Now, about that drink…after all, it was always five o'clock somewhere.

The house had been built by W. C. Fields when he decided to follow Hollywood's path westward and move in next door to Cecil B. DeMille. Although Sinclair had “modernized” the place, Mrs. Sinclair had insisted on sparing a few of the period touches, and so the wet bar still stood, its hidden refrigerators filled with designer waters like Saint-Géron, which was supposed to be a prophylactic against anemia. Mrs. Sinclair was enamored of the distinctive long-necked Alberto Bali–designed bottles. But there was no booze in the wet bar, nor anywhere else in the house, in keeping with Hollywood's new, healthy, raw-foods-and-Brita-filtered-water lifestyle. Thank God tennis and sportfucking were still allowed.

The reason Sinclair wished he was drunk had to do with business. Almost everything in his life had to do with business, including the current Mrs. Sinclair. She was, of course, not the first Mrs. Sinclair; Jake Sinclair eagerly subscribed to the Hollywood custom in which every man of significance is or was married to some other man of significance's wife, and every man owned, at one time or another, a house that had formerly belonged to one of his rivals, colleagues, or mortal enemies, and then either totally remodeled it or tore down. As the saying went: Hollywood is a relationship business. And, as far as relationships went, he'd had quite a few.

Luckily, the current, although soon-to-be-ex Mrs. Sinclair was Jennifer, just like the first Mrs. Sinclair, which is why he thought of her as Jennifer II or Jenny the Second. Like some arranged marriage between European potentates in the 16th century, she had come to him as a kind of reverse dowry. Jennifer Gailliard was the daughter of one of the biggest investors in the country, an investor Sinclair had been wooing with even greater ardor than he would later woo the man's daughter. The three-day celebration of their marriage on the island of Corfu was in all the gossip magazines—the photo rights alone went for more than $2 million to
People
—and it was quickly followed with the news that the bride's father had invested upwards of $500 million in Jake Sinclair's media company for acquisitions, with which money he partly financed his hostile takeover of Time Warner and thus now owned
People
. So the two million bucks was money well spent, especially since it had landed back in his pocket. Plus he had some really great family photos.

He liked Jenny the Second well enough, but he would have liked her more had she allowed him his favorite Scotch at a time like this. Which was the closing of yet another deal. For even by Jake Sinclair standards—Sinclair often thought of himself in the third person, although he rarely slipped into that particular locution, at least in public—it was a big deal. As his father often told him, it was a stupid man who could not make financial hay in an economic meltdown, and Jake Sinclair's father had not raised a stupid child.

Which was why, at this moment, he had just decided to divorce her.

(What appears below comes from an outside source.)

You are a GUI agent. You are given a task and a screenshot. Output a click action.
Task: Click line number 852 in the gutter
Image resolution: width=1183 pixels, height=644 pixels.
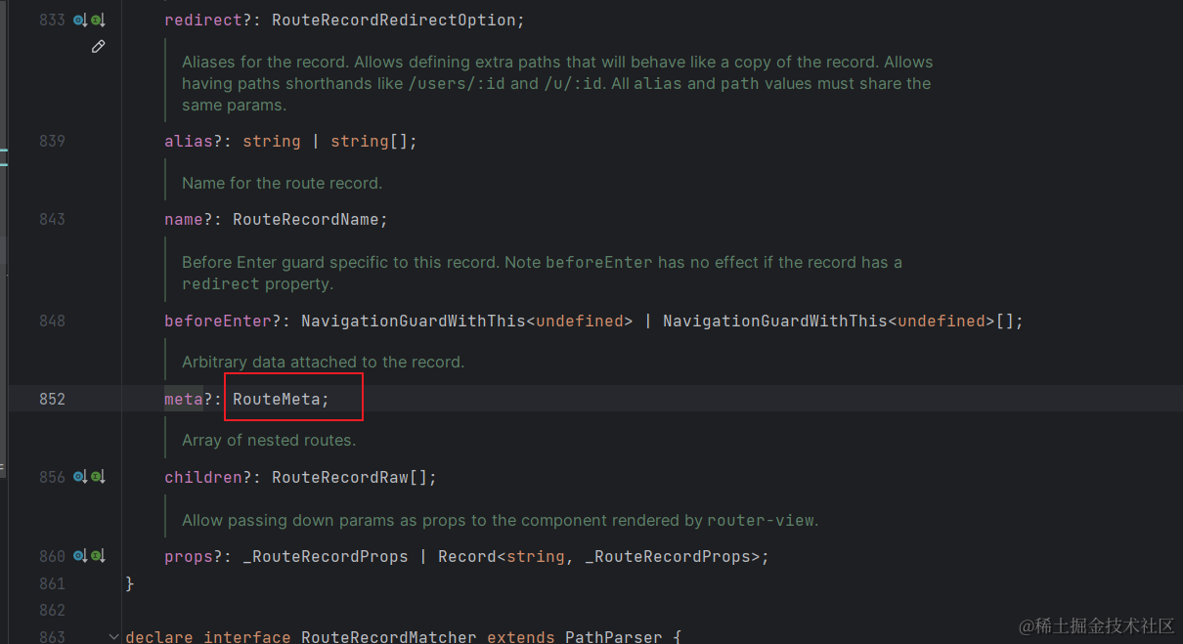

Since he had been a kid, he had anticipated this day. Not just to own a major newspaper chain, a major newsweekly, a major television network, and even a major Hollywood studio—but to own all four. The superfecta of media, made possible by other men's blind greed, blinkered overreaching, and sheer sightless stupidity. During the 1980s, when corporations were merging faster than actors on a movie set, Sinclair—then a junior executive in a media mini-conglomerate—had watched, listened, and learned. Watched as one moron after another, so fearful of being left behind in the tsunami of M&As, had yanked the cord on his golden parachute and sold out his company for a mess of pottage and a face-saving seat on the board, which was soon revoked. One dope after another had fallen for the snake-oil salesman's charms of “high tech” whispers and “transformative transaction” pornography. Most of them, like his principal rival, had ended up padding the beach at Santa Monica with their New Age replacement wife in tow, spouting some holistic bullshit and telling
Us Weekly
how glad they were to finally be out of the rat race and living on a mere million dollars a year.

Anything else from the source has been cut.